Additionally, the FNDaaS server administrators must perform security due diligence that is typical for any client-server communication. For example, the browser extension communicates with the server using JSON, so it is important to make sure that the channel is secured over TLS and no injection vulnerabilities exist in server logic that would allow a malicious normal user to affect the filter-list database. The paper points out that super-users are authorized to the server using JWTs, so proper JWT implementation must be ensured to prevent attackers from impersonating trusted users and sending false flags to the ML algorithm and ruining its training.
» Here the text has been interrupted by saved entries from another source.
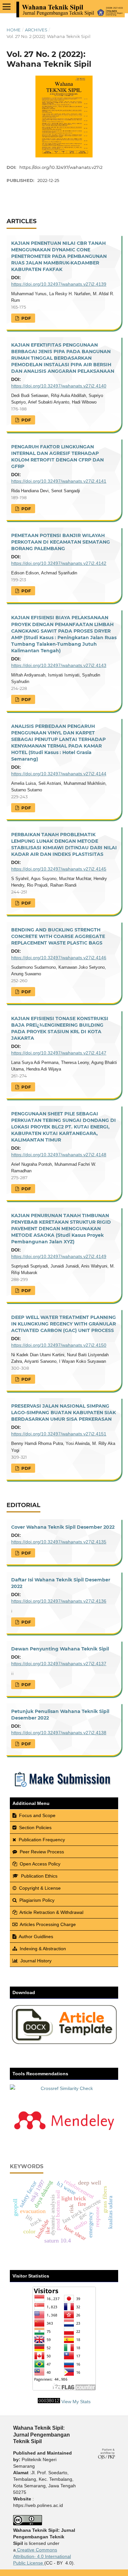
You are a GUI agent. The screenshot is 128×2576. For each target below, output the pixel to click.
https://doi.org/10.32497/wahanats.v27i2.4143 (58, 665)
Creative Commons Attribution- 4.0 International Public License (42, 2556)
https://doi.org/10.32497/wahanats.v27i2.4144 (58, 773)
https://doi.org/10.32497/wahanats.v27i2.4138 (58, 1732)
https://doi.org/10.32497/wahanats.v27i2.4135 (58, 1541)
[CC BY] (43, 2563)
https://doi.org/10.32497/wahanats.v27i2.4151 (58, 1433)
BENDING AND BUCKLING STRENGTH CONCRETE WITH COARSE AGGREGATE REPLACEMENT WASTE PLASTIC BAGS (58, 936)
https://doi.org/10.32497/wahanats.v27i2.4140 (58, 385)
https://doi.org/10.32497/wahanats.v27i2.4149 (58, 1256)
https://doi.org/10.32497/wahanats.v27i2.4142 (58, 563)
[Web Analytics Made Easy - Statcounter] (49, 2401)
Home (14, 29)
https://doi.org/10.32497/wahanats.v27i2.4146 (58, 957)
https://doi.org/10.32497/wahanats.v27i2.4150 (58, 1345)
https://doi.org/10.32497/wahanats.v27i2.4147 (58, 1052)
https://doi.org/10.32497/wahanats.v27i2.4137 (58, 1663)
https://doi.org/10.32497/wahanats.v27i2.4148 (58, 1154)
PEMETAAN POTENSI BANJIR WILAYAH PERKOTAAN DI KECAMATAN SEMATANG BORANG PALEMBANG (60, 541)
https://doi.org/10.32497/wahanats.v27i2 (60, 167)
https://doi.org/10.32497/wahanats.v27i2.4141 (58, 481)
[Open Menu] (6, 6)
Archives (36, 29)
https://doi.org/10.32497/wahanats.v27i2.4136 (58, 1601)
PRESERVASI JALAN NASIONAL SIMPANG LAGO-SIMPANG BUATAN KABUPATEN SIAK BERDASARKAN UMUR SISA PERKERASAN (63, 1412)
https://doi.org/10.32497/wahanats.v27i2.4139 (58, 284)
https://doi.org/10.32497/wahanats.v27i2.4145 (58, 869)
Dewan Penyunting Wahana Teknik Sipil (60, 1649)
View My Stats (76, 2401)
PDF (25, 318)
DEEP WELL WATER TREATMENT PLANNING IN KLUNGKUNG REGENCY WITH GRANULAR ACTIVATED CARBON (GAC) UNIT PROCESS (63, 1323)
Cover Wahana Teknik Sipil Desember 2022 (63, 1527)
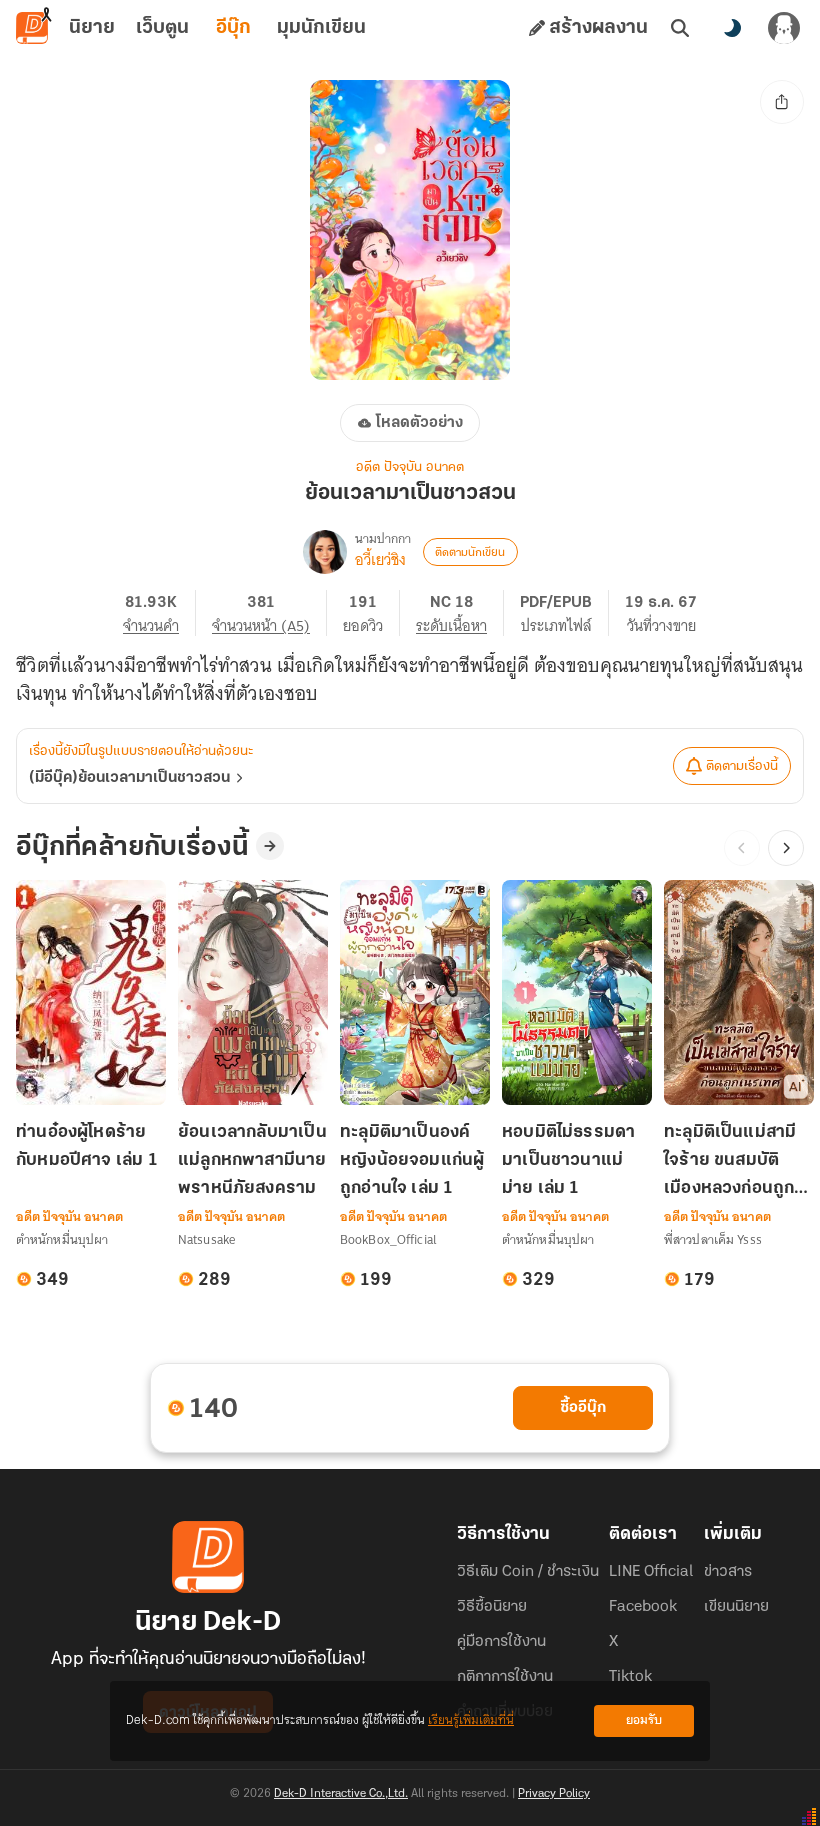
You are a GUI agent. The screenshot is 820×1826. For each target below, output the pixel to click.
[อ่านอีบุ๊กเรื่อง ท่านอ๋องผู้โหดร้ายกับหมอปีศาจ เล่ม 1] (91, 992)
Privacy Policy (554, 1794)
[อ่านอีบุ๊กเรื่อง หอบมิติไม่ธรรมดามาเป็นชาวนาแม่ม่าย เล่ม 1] (577, 992)
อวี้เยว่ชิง (380, 560)
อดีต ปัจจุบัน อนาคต (410, 467)
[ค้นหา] (680, 28)
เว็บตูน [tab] (162, 28)
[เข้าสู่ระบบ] (784, 28)
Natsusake (206, 1239)
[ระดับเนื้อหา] (460, 613)
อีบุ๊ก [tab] (233, 28)
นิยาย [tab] (92, 28)
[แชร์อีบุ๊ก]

The authors also take into consideration the performance of the extension. As the size of the filter-list increases, so does the local storage and the processing power required to query the list. In its current state, the extension uses around 50MB of memory and takes about 400 ms to perform each search with a filter-list of 100,000. Considering that popular ad blocking extensions have blacklists of around 10,000 – 100,000 rules, the FNDaaS extension performs reasonably well given the current state of the art. Still, according to the performance metrics shown in the paper, the extension’s search time increases significantly as the filter-list size pushes 1,000,000 and beyond. While it is unlikely that we will have to worry about needing to filter millions of fake news sites in the near future, it’s important to note that as the Internet grows in complexity, tools such as this one must maintain good performance otherwise end users will become frustrated with the latency and opt out of using the tool entirely.

Key Takeaways

Overall, I found this paper to be an interesting insight into the struggle of making concise observations about websites on a mass scale. I was especially impressed by the approach of using trends across structural elements of websites as opposed to just the contents and wonder if such an approach could be used in a more security-relevant manner. For instance, would it be possible to flag sites as more likely to have XSS vulnerabilities simply based on characteristics like DNS age and DOM size?